One study showed brain-specific microRNA (miRNAs) was significantly downregulated in operators exposed to radiation when compared to age- and sex-matched controls who had no occupational exposure. Another found genetic biomarkers for DNA damage/repair rose significantly after procedures that required radiation but then returned to baseline levels after 24 hours. Notably, the use of protective leg shielding mitigated the damage.
Charles E. Chambers, MD, who authored an editorial accompanying the studies in Circulation, spoke to Cardiovascular Business about this research and recent developments that could improve operator safety. Here are three key takeaways from that conversation:
1. These studies were novel because they showed genetic damage related to radiation exposure.
This differs from previous research, Chambers said, which centered on hard clinical outcomes or the development of orthopedic injuries from years spent wearing heavy lead clothing to shield against radiation.
“But now these two studies suggest that radiation is what we were worried about all along.
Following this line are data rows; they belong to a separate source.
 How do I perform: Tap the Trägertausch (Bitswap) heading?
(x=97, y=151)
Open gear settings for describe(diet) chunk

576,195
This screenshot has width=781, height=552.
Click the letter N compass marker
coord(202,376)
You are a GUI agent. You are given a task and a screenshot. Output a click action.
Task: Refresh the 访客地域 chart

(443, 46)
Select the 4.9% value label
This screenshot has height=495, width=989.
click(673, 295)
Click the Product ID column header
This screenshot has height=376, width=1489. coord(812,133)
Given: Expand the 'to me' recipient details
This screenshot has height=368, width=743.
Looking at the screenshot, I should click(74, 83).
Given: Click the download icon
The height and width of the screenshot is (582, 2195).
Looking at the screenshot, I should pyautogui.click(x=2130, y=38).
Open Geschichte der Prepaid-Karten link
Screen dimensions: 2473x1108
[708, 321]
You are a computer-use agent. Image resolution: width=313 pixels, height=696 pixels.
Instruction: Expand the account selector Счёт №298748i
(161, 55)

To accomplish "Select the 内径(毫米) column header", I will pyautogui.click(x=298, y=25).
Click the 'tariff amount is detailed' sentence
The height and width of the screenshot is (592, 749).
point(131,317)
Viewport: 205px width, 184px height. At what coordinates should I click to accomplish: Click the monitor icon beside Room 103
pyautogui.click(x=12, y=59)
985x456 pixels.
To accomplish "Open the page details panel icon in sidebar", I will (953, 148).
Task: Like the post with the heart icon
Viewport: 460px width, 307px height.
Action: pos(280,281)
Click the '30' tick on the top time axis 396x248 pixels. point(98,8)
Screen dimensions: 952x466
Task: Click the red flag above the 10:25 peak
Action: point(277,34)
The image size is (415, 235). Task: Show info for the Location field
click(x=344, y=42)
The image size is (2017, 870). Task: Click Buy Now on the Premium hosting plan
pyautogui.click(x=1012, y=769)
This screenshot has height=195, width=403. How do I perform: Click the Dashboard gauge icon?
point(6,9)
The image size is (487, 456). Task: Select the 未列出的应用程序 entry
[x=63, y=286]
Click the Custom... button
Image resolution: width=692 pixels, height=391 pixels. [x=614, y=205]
It really does increase genetic alterations,” he said.
Because dysregulated miRNA has been linked to certain forms of epilepsy, Alzheimer’s disease and brain cancers, the study authored by Andrea Borghini and colleagues raises the concern that radiation may also tie into cognitive impairment.
“We’re fortunate, I think, that there aren’t more tumors, there aren’t more long-term ramifications from radiations, but I also wonder—one of the articles mentioned dementia—are we missing subtleties, occupational hazards in people that are chronically exposed to radiation that we’re attributing to aging, but are enhanced by radiation?” Chambers said. “The importance of protecting the patients is always there, but we should not underestimate the importance of protecting the operator and staff.”
2. Advances have been made in dose-reduction software, but hospitals need to pay up.
In 2010, the FDA challenged the industry to limit unnecessary radiation, and manufactures responded by developing equipment that could capture acceptable images at lower doses of radiation. But now the onus is on hospitals to get the most up-to-date, safe equipment, Chambers said.
“The challenge anymore is with cost containment,” Chambers said. “If you can turn on an x-ray tube and get an image, is that enough? These studies that show subtle changes in genetics and DNA must make us realize that everything we can do to decrease radiation has to be in everyone’s best interest.”
3. Robotic procedures could eventually limit operators’ radiation risk.
Reducing dosage is one way to reduce risk. Two others are increasing the distance from the radiation source and decreasing the time spent near that source.
Robotic technology has the potential to address both concerns.
By having an operator perform most of a procedure away from a patient—possibly even in another room—the radiation hazard would be significantly reduced, Chambers pointed out. But even then, staff members working near the patient would require as much protection as possible.
Robotic percutaneous coronary intervention (PCI) could soon grow in popularity, as Corindus Vascular Robotics recently announced a partnership with the Mayo Clinic to test the feasibility of ‘telestenting,’ or remote PCI, with its CorPath GRX System.
“There’s some challenges involved and costs, but that, too, is the next generation,” Chambers said.
But for now, Chambers said physicians, medical physicists, hospital administrators, governing bodies and equipment manufacturers must work together to create the safest possible environment for everyone in the cath lab.
“At the end of the day it’s all about the patient. … The best way of reducing operator exposure is reducing patient exposure,” Chambers said.